Fusion absorption et régularisation d’une instance en cours

Cass. Com., 13 mars 2019, n° 17-20.252

Dans cette affaire se posait la question de la régularisation d’un instance introduite contre une société ayant fait l’objet d’une fusion-absorption en cour d’instance.

En l’espèce, une SCI avait acquis une maison d’habitation rénovée auprès d’une société L. qu’elle a par la suite assignée pour des désordres affectant le bien.

La société L. a cependant été dissoute à la suite de la réunion de l’ensemble de toutes les parts sociales en une seule main et radiée avec transmission universelle de son patrimoine à l’associé unique, la société C, qui a été assignée en intervention forcée.

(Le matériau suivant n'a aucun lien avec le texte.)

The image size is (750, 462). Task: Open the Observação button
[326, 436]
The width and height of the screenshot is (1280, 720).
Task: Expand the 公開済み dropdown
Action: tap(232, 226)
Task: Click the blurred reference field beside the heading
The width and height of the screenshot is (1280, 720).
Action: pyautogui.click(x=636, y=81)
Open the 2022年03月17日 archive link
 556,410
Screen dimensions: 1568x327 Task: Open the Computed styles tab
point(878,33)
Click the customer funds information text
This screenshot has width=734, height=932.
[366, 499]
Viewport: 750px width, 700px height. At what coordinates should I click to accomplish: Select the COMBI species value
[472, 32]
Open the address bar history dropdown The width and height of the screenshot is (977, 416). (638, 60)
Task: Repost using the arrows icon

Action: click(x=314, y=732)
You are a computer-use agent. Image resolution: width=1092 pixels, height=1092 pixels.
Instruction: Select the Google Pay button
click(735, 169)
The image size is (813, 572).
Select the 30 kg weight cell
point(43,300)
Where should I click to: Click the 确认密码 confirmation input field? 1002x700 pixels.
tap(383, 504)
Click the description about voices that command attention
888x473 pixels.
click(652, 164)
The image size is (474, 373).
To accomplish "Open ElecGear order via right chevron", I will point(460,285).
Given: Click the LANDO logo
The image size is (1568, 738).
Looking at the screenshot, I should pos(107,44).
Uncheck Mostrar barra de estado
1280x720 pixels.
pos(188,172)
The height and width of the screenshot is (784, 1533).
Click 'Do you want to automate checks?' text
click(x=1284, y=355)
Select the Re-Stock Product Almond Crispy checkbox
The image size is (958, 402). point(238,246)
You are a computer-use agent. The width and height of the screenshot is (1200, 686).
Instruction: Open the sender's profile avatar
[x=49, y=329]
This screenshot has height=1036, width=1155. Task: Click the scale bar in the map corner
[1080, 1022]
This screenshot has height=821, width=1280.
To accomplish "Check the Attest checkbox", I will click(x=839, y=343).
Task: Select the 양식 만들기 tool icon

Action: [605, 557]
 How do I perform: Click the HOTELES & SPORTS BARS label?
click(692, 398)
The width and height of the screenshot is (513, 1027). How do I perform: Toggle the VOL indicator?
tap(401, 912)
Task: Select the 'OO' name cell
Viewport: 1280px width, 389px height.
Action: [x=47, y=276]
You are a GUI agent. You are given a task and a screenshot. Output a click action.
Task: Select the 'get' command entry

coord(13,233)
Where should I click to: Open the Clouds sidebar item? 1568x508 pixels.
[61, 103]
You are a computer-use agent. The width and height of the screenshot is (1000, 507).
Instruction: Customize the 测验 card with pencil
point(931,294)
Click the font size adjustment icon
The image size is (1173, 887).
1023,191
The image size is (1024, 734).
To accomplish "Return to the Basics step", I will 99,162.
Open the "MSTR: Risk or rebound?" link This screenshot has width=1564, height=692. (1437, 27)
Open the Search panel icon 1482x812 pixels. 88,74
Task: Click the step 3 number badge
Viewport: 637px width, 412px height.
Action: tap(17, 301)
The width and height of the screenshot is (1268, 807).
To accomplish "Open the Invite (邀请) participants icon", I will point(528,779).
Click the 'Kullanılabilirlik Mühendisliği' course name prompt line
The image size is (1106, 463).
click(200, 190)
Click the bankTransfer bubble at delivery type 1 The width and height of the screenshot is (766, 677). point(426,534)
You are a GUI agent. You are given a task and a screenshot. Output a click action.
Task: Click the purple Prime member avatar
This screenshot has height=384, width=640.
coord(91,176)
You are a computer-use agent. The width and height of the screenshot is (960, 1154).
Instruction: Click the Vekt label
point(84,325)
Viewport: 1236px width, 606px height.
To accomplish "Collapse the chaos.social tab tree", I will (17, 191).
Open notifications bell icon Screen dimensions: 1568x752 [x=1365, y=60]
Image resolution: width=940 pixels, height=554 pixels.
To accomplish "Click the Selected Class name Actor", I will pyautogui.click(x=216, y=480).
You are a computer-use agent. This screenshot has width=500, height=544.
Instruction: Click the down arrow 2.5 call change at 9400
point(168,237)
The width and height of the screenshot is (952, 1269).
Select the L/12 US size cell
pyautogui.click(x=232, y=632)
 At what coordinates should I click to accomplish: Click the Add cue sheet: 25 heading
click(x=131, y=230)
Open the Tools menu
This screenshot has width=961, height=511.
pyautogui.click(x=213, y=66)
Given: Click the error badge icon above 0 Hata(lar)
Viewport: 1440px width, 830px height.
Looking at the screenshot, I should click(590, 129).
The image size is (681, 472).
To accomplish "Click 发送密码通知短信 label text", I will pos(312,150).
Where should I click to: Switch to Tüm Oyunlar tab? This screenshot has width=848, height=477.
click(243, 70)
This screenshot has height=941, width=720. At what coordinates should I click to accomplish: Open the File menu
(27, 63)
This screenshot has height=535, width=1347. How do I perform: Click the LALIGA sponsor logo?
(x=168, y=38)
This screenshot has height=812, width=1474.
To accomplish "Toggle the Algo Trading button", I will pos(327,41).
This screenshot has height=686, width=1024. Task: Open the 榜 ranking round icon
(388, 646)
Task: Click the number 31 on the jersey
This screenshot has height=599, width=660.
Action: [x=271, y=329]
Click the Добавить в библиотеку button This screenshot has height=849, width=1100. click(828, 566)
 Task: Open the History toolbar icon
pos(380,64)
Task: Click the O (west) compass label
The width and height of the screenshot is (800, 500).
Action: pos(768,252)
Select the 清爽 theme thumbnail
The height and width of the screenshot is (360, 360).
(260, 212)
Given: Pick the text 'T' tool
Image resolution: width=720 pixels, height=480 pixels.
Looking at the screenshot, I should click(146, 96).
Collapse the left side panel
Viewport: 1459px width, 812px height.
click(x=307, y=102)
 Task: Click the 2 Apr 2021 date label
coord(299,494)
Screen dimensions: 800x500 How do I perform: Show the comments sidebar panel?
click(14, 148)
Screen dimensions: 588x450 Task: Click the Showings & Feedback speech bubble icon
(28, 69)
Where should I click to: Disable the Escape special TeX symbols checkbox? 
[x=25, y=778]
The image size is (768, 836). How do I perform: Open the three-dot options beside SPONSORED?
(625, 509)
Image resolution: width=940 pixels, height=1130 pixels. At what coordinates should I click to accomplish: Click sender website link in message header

La Cour d’appel déclare irrecevable les demandes de la SCI au motif que l’action avait été engagée contre une société dépourvue de la personnalité morale et que la nullité résultant du défaut de capacité de la société assignée ne peut être couverte par l’intervention volontaire ou forcée de la société lui ayant succédée.

Cet arrêt est censuré par la Cour de cassation aux visas des articles L. 236-3 du Code de commerce et 126 du Code de procédure civile. Pour la Haute juridiction, la fusion-absorption opère la transmission universelle du patrimoine de la société absorbée à la société absorbante qui a, de plein droit, qualité pour poursuivre les instances engagées par ou contre la société absorbée (art. L. 236-3 du Code de commerce).

Elle précise qu’il en est de même lorsque l’opération de fusion-absorption se réalise au cours de la procédure engagée, de sorte que la fin de non-recevoir tirée de l’absence de droit d’agir de la société absorbée est écartée.